::: PROVIDED ENTRIES :::
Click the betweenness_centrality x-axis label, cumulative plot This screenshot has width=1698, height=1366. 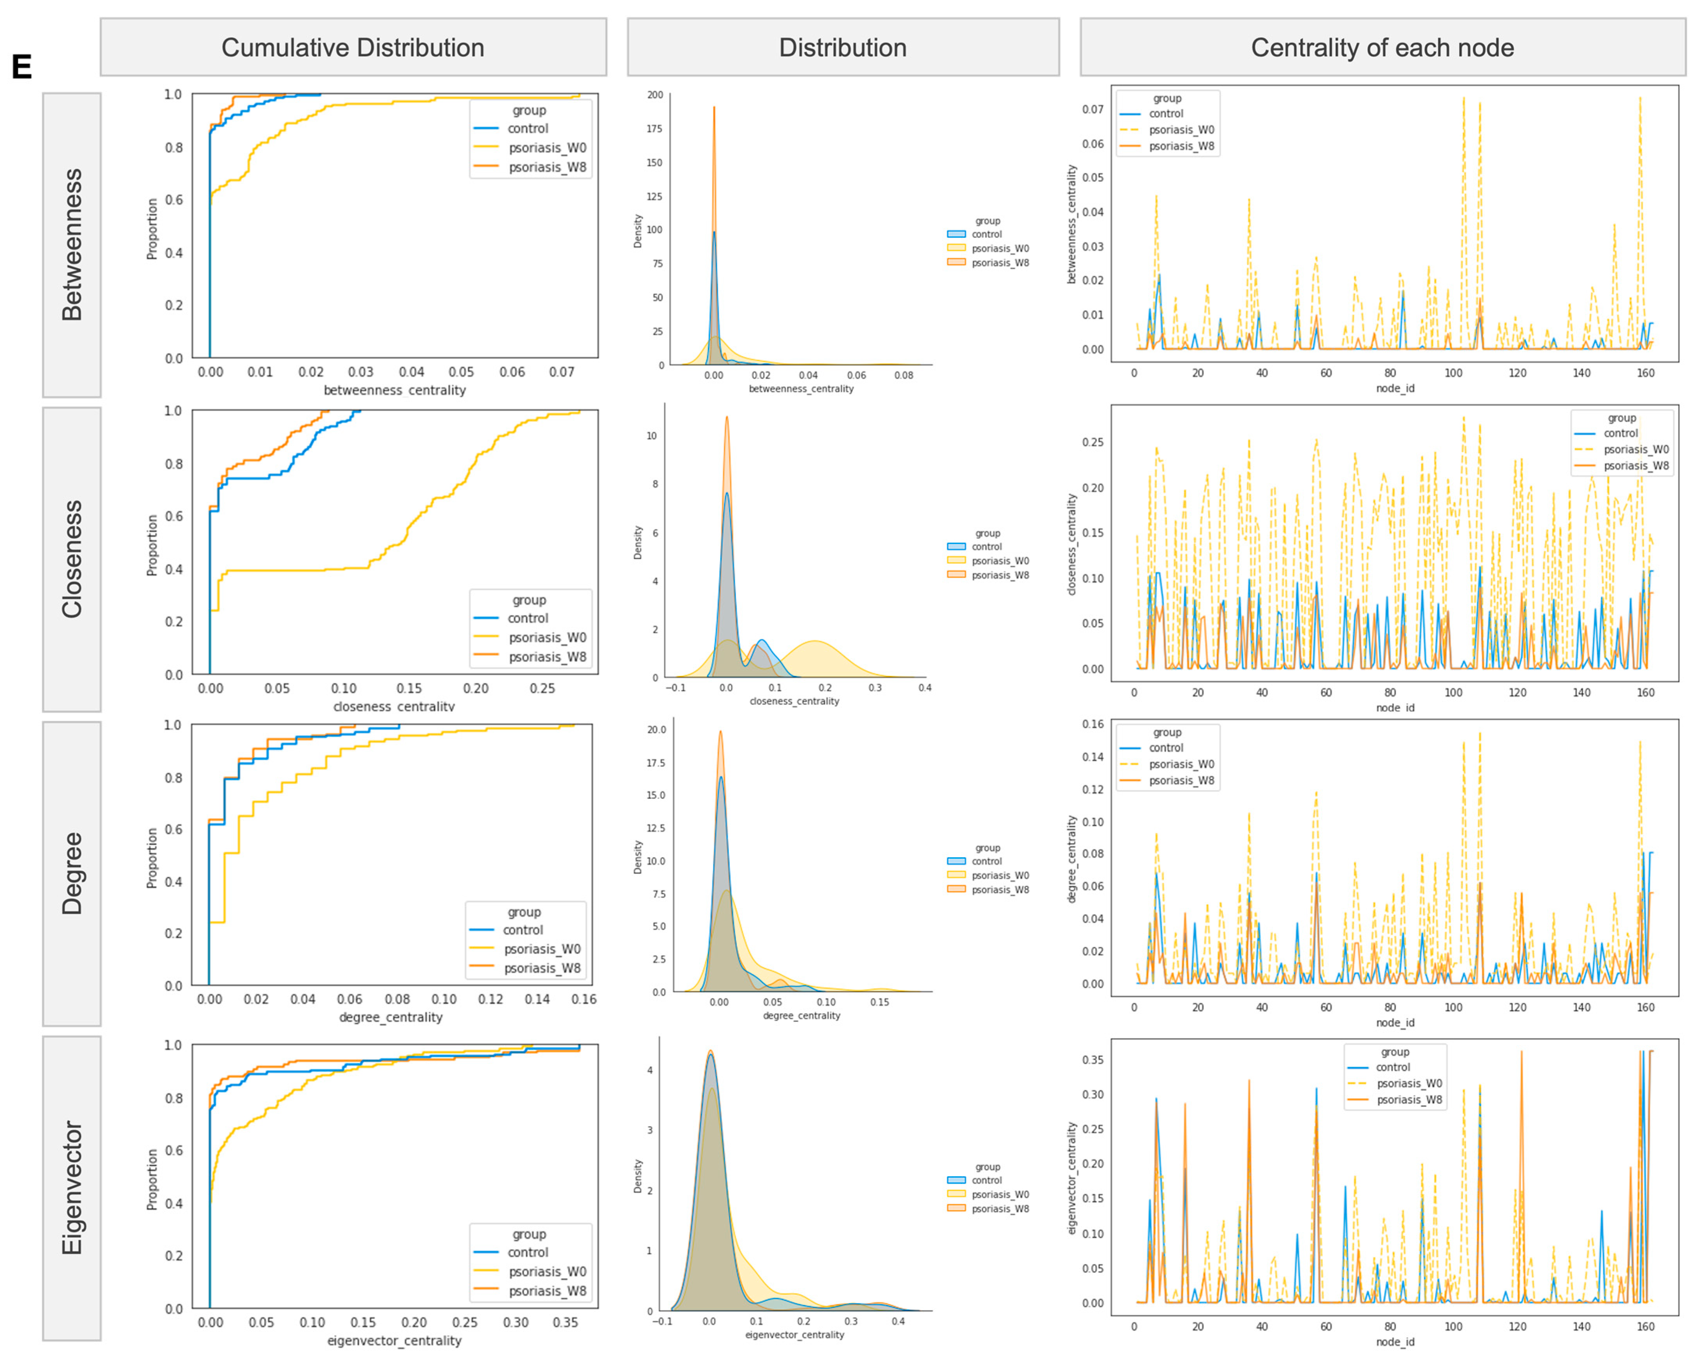pyautogui.click(x=395, y=390)
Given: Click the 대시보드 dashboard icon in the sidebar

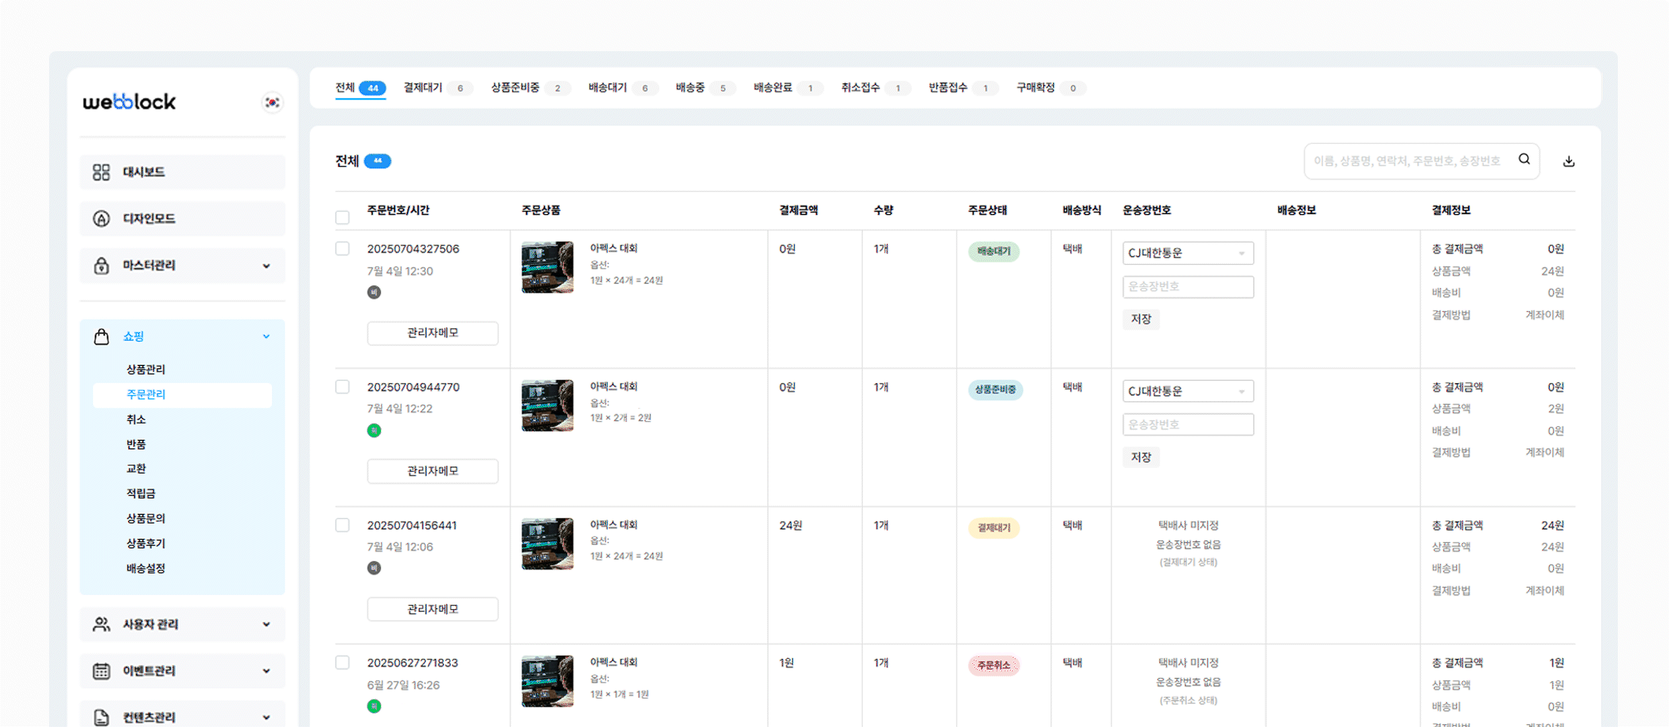Looking at the screenshot, I should click(x=101, y=172).
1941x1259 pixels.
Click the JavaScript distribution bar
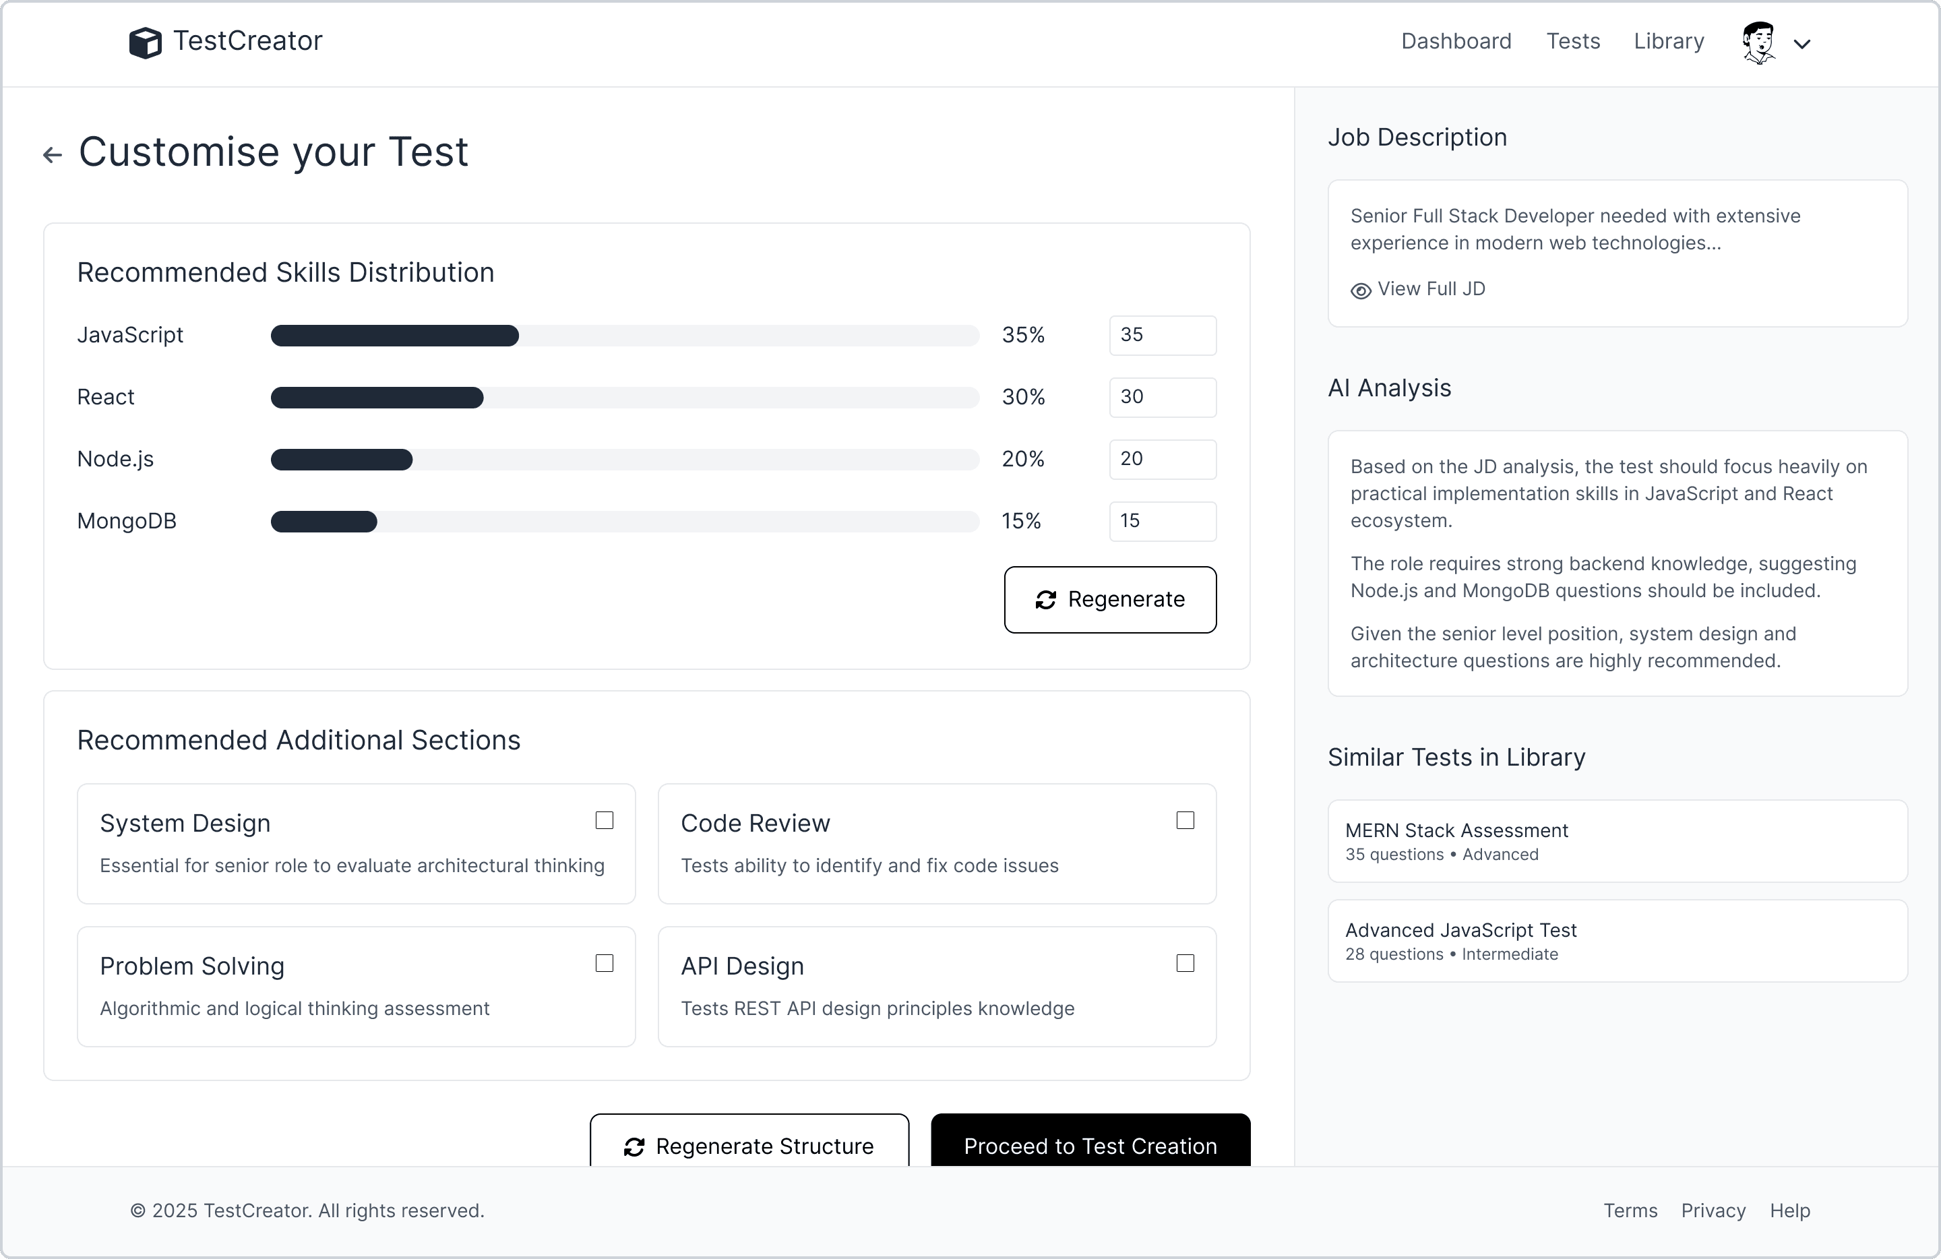pos(624,335)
:::
:: DIRECTIONS FOR THIS TASK ::
Your copy should hold exactly the lines from the one that contains "Given: Click the" through the final line of the data, both ends included, and no pictures.

:: ANSWER BOX ::
Given: Click the 대시보드 dashboard icon in the sidebar

Looking at the screenshot, I should click(x=101, y=172).
1941x1259 pixels.
Click the JavaScript distribution bar
pos(624,335)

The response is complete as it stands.